Jesus Christ was violently tortured before His eventual persecution.. (Illustration/Gnostics.org)

The question, “Are you the one or we wait for another one?” (Mathew 11:3) demonstrates that the camp of John either misunderstood the mission of Jesus and the Kingdom of Heaven or disagreed with Jesus’ approach.

The reply by Jesus (Matthew 11:4-6) had nothing to do with a political agenda, but with the universal works of the devil and caution to whoever stumbles, finds offence or disagrees with Him.

It is at this angle that we understand John and Jesus do not indirectly agree on three essential things mentioned in Matthew 11:12:

1- the Kingdom of Heaven,
2-the violence against it
3-the violent who take it by force.

The Kingdom of Heaven
To John, the Kingdom was the exclusive Jewish people of God and the proselytes (those ritually initiated) while to Jesus, the Kingdom was inclusive to whosoever took no offence at Him as the King of that Kingdom.

Violence
To John, violence against the Kingdom was the heathen political dominance, the Jewish sinning, and the gentile culture fronted in the socio-political policies.

To Jesus, the violence against the Kingdom was unbelief in Him as the King of the Kingdom and disbelief in His word.
It was the demons opposed to the will of God (Matthew 12:26-30), influencing both the oppressed (Jews) and the oppressors (the Romans) against its establishment.

The violent use force
To John, the violent who took God’s Kingdom by force were his disciples, believers and other zealots who subscribed to physically fighting their oppressors in arms and overthrowing them to establish the Jewish rule to replace the heathen dominance.

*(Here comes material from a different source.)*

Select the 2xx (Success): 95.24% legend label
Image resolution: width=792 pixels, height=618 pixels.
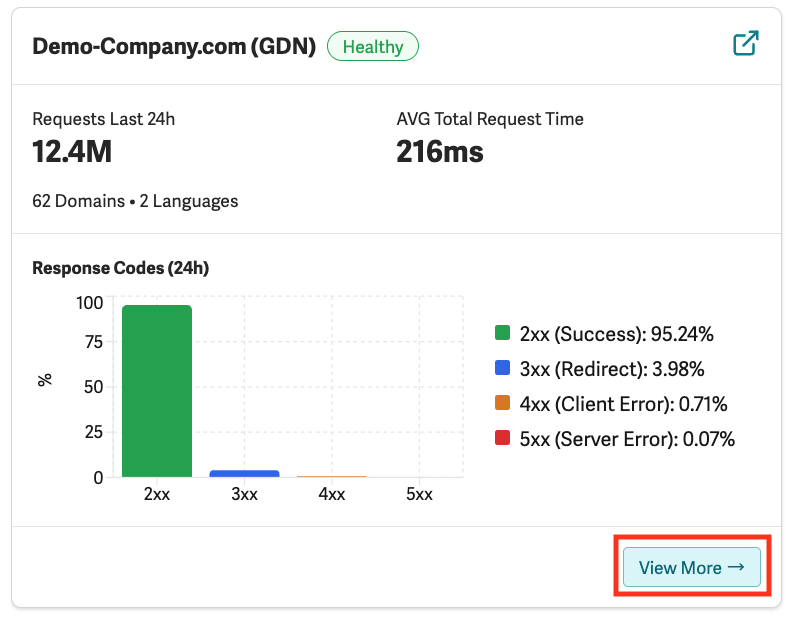616,334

John’s solution was held even by the disciples of Jesus Christ like Peter who had a sword to fight those who came to capture Him.

The violence to Jesus, however, is His suffering and brutal death on the Cross for the inheritance of the Kingdom by whoever believes Him; be it Jew or Gentile.

Jesus’ address
To further now understand this verse, one needs to investigate the audience that Jesus was addressing.

Since the verse is in the book of Matthew, and the town is Galilee, the audience was likely largely Jewish (Matthew 11:1-14) and the language was Hebrew.

Majority scholars and commentaries on Matthew 11:1-14 concentrate on the Greek of the text, yet even Greek is a translation of the Hebrew/Aramaic, which were the languages Jesus spoke.

Depending on His audience, Jesus spoke either Hebrew or Aramaic and since in Matthew 11:1-14 the audience was Jewish, these words were in Hebrew.

Matthew 11 is prophecy
In Matthew 11:12, Jesus was quoting for the Jews Micah 2:12-13; “One who breaks open the way will go up before them; they will break through the gate and go out. Their king will pass through before them, the Lord at their head.”

The Hebrew words in Micah 2:13 are translated in Greek (from which our English versions draw) in Matthew 11:12:
These words that Jesus used in this verse are: Poretzet (shuttered or suffers violence), like the violence the mother suffers upon delivery of a child (Genesis 38:29).

Jesus was saying that the divine Kingdom suffered violence at the Cross in His death just to secure us an inheritance which was in Him.

Jesus opens the way in Micah 2:13 so that all of us can experience a breakthrough in the way He broke.

In Micah’s Hebrew, the believers are the Port’zim (Greek: “biastai”- the violent men) who break through the way that Jesus broke Himself to Ohah’zim (Greek: “Harpazo”- seize it) get the inheritance in Him.

Therefore, Matthew 11:12 is a summary of our salvation as a breakthrough to our inheritance in God by the violence that Christ suffered for our sake.

That was and is what Jesus was communicating to them and us.